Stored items
BEGIN

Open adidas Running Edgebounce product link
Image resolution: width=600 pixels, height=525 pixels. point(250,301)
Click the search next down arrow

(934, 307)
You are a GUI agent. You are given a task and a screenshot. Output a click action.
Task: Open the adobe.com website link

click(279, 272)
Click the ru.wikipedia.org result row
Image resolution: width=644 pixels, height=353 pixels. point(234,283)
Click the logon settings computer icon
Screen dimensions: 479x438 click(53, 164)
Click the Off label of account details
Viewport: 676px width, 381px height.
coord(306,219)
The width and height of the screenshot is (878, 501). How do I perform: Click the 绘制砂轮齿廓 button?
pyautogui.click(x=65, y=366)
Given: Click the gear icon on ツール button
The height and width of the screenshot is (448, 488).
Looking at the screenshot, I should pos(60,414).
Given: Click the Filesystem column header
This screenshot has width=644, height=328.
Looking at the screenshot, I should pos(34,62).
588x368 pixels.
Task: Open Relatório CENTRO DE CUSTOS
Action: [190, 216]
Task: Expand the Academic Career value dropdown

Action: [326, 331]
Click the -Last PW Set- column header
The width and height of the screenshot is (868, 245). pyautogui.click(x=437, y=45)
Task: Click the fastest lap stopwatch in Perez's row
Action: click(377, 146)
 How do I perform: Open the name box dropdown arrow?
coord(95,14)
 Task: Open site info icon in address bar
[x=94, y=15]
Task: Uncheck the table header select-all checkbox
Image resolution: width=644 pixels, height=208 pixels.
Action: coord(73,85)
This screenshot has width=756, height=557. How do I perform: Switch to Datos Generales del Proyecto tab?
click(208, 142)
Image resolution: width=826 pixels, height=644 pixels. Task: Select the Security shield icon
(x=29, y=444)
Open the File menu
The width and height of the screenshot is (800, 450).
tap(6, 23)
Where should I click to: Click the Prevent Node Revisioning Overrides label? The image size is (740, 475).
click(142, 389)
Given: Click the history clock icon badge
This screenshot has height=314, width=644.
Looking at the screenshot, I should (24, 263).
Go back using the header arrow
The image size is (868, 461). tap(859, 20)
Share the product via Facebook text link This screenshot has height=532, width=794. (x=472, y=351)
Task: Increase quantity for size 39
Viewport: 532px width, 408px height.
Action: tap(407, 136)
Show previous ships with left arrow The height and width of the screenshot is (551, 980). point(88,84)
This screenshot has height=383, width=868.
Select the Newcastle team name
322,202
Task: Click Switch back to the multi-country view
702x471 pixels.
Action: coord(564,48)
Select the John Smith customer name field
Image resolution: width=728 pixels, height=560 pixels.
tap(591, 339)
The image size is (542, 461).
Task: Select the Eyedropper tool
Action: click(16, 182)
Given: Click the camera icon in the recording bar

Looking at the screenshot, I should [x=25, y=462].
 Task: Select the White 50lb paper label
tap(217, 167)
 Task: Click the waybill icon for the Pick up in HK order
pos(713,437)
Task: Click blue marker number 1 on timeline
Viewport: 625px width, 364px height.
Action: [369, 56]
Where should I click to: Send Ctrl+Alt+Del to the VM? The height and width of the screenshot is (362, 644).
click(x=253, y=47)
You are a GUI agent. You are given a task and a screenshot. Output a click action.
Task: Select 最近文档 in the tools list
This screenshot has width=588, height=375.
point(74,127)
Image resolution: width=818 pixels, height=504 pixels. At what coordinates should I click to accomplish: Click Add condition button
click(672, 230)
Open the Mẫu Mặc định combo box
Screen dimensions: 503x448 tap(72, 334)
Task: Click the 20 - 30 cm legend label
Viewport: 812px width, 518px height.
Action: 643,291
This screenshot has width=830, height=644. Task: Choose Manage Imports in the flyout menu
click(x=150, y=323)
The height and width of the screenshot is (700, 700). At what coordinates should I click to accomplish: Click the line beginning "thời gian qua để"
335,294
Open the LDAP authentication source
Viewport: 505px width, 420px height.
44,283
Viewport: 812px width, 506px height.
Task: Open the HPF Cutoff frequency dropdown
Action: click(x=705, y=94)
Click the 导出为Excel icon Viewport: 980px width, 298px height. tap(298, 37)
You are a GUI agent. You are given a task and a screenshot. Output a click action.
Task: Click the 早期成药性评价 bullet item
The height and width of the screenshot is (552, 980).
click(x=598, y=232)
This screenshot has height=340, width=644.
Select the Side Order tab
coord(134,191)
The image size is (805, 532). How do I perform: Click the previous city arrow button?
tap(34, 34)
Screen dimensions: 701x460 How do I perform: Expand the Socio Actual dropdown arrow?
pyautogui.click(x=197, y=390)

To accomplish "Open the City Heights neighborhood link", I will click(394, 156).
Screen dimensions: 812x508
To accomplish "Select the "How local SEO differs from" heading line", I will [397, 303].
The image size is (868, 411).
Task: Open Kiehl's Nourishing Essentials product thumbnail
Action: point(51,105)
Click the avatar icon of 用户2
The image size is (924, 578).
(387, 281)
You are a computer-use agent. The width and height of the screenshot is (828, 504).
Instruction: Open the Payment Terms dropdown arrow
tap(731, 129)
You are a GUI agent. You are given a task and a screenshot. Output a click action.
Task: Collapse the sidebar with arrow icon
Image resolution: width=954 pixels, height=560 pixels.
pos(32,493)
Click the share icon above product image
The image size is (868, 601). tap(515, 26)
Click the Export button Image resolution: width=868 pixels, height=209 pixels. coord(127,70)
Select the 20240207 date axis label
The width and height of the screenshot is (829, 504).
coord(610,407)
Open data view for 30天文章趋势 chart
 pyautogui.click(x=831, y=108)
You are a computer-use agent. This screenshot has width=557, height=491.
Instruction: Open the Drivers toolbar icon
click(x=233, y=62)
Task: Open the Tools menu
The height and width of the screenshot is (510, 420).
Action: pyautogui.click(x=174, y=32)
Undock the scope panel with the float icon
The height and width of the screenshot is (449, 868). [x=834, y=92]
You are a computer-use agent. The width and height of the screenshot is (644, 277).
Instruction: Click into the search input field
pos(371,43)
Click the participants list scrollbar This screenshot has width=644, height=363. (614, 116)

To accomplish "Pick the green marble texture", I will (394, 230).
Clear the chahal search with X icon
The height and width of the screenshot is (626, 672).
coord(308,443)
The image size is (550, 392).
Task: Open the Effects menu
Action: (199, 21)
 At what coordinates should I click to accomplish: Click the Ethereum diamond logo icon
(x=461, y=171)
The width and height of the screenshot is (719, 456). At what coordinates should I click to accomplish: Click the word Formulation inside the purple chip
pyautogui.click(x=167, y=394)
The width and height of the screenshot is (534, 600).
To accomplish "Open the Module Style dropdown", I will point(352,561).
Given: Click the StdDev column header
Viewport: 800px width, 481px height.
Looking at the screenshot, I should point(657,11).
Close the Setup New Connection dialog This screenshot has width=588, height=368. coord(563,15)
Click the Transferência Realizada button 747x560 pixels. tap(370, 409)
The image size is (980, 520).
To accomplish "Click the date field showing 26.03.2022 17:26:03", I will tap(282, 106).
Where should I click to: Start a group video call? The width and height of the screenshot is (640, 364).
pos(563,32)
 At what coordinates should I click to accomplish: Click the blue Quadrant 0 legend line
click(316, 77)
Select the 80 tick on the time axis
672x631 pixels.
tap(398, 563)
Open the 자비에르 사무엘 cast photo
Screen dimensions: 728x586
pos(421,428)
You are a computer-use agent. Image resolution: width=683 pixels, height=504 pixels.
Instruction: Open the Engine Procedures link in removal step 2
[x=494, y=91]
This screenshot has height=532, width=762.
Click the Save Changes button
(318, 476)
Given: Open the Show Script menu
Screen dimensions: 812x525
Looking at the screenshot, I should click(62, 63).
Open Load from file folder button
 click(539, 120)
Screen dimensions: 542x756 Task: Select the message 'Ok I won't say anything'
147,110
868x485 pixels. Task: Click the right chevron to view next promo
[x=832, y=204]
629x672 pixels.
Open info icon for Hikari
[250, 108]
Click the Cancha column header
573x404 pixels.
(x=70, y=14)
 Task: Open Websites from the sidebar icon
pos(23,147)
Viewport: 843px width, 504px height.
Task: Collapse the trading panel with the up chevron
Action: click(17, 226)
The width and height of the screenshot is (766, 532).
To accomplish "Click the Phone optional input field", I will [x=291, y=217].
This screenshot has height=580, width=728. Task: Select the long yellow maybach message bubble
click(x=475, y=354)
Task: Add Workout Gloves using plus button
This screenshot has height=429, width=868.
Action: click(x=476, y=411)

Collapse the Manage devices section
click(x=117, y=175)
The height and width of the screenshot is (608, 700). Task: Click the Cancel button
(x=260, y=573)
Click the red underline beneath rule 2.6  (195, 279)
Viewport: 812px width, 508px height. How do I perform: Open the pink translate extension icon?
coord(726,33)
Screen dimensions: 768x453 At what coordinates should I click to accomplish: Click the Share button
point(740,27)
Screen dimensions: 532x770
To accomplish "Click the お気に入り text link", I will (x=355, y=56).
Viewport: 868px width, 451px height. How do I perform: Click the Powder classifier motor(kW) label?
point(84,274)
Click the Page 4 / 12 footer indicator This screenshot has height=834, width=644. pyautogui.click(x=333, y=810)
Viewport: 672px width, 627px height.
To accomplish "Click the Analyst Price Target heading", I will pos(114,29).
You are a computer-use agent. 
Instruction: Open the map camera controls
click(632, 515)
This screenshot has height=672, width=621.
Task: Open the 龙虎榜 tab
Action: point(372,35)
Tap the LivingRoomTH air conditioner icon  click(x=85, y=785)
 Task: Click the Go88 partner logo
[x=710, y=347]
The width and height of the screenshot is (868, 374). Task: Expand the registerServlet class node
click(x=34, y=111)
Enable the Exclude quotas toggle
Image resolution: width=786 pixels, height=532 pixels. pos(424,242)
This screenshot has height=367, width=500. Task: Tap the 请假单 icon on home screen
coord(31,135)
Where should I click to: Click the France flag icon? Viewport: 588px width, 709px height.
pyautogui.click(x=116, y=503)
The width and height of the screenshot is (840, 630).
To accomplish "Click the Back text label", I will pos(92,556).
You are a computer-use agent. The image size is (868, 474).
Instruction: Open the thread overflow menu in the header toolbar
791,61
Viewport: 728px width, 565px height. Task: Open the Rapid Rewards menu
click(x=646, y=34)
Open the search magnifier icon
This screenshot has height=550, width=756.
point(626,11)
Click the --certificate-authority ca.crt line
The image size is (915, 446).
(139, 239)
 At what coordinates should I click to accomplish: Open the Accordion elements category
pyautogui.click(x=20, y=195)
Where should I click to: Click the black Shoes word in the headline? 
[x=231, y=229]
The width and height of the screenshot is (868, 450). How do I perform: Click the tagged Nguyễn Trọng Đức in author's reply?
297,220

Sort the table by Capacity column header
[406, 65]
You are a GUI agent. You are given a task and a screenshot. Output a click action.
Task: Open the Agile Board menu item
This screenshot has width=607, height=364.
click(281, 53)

END

- **Your goal**: Reproduce the entries above exactly, starting at their first line and finishing with the line that contains "Given: Click the history clock icon badge".

- **Answer area**:
Open adidas Running Edgebounce product link
Image resolution: width=600 pixels, height=525 pixels. point(250,301)
Click the search next down arrow

(934, 307)
You are a GUI agent. You are given a task and a screenshot. Output a click action.
Task: Open the adobe.com website link

click(279, 272)
Click the ru.wikipedia.org result row
Image resolution: width=644 pixels, height=353 pixels. point(234,283)
Click the logon settings computer icon
Screen dimensions: 479x438 click(53, 164)
Click the Off label of account details
Viewport: 676px width, 381px height.
coord(306,219)
The width and height of the screenshot is (878, 501). How do I perform: Click the 绘制砂轮齿廓 button?
pyautogui.click(x=65, y=366)
Given: Click the gear icon on ツール button
The height and width of the screenshot is (448, 488).
Looking at the screenshot, I should pos(60,414).
Given: Click the Filesystem column header
This screenshot has width=644, height=328.
Looking at the screenshot, I should pos(34,62).
588x368 pixels.
Task: Open Relatório CENTRO DE CUSTOS
Action: [190, 216]
Task: Expand the Academic Career value dropdown

Action: [326, 331]
Click the -Last PW Set- column header
The width and height of the screenshot is (868, 245). pyautogui.click(x=437, y=45)
Task: Click the fastest lap stopwatch in Perez's row
Action: click(377, 146)
 How do I perform: Open the name box dropdown arrow?
coord(95,14)
 Task: Open site info icon in address bar
[x=94, y=15]
Task: Uncheck the table header select-all checkbox
Image resolution: width=644 pixels, height=208 pixels.
Action: coord(73,85)
This screenshot has width=756, height=557. How do I perform: Switch to Datos Generales del Proyecto tab?
click(208, 142)
Image resolution: width=826 pixels, height=644 pixels. Task: Select the Security shield icon
(x=29, y=444)
Open the File menu
The width and height of the screenshot is (800, 450).
tap(6, 23)
Where should I click to: Click the Prevent Node Revisioning Overrides label? The image size is (740, 475).
click(142, 389)
Given: Click the history clock icon badge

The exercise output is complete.